▸ EXERCISE DIRECTIONS
The answer should be a single number: how many lines in the material contain "agent".
%%
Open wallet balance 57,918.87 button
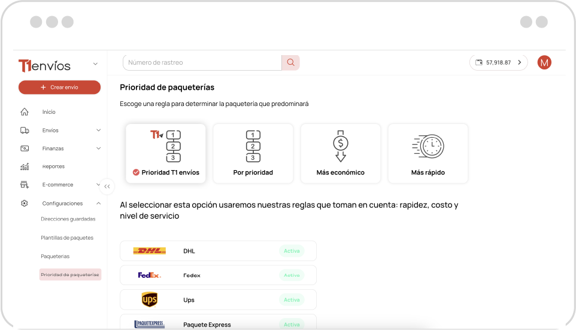This screenshot has height=330, width=576. pos(499,62)
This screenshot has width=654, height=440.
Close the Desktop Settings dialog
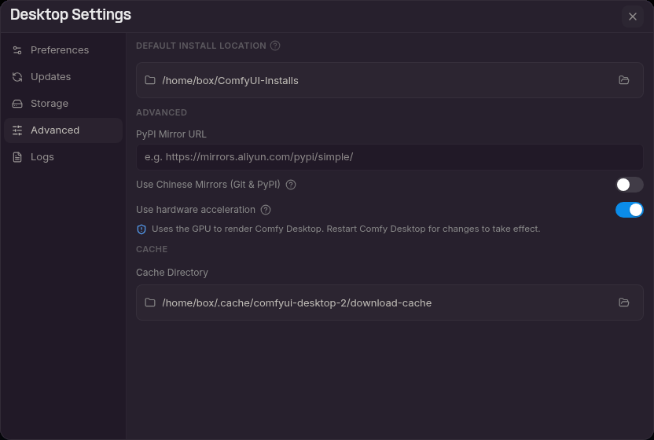632,17
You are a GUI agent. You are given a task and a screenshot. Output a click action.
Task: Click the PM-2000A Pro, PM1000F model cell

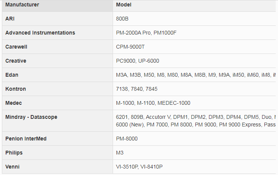coord(146,33)
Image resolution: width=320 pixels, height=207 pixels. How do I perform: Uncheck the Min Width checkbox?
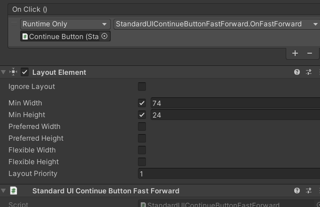pyautogui.click(x=142, y=103)
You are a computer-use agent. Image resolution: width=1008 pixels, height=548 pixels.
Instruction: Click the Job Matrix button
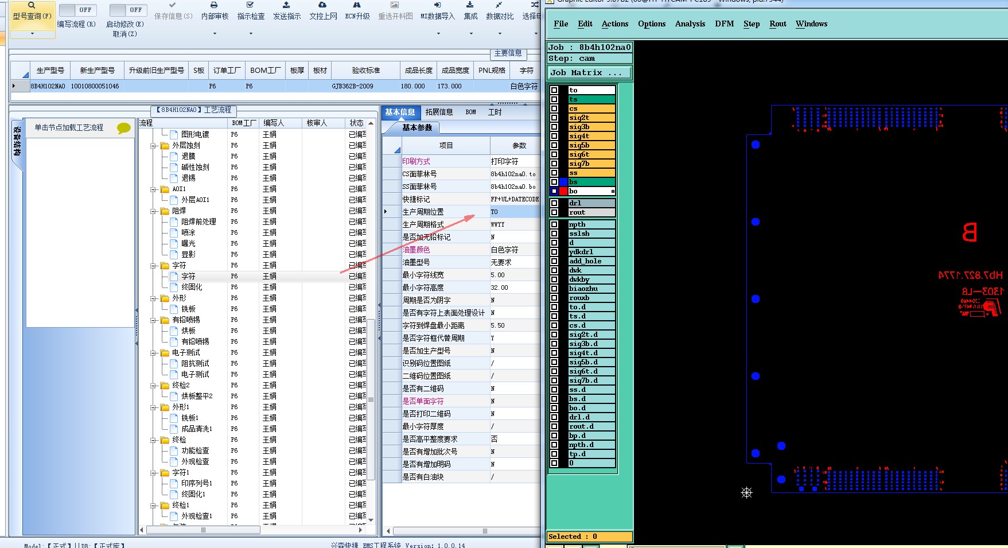(589, 72)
%%
▸ WRITTEN RESPONSE
2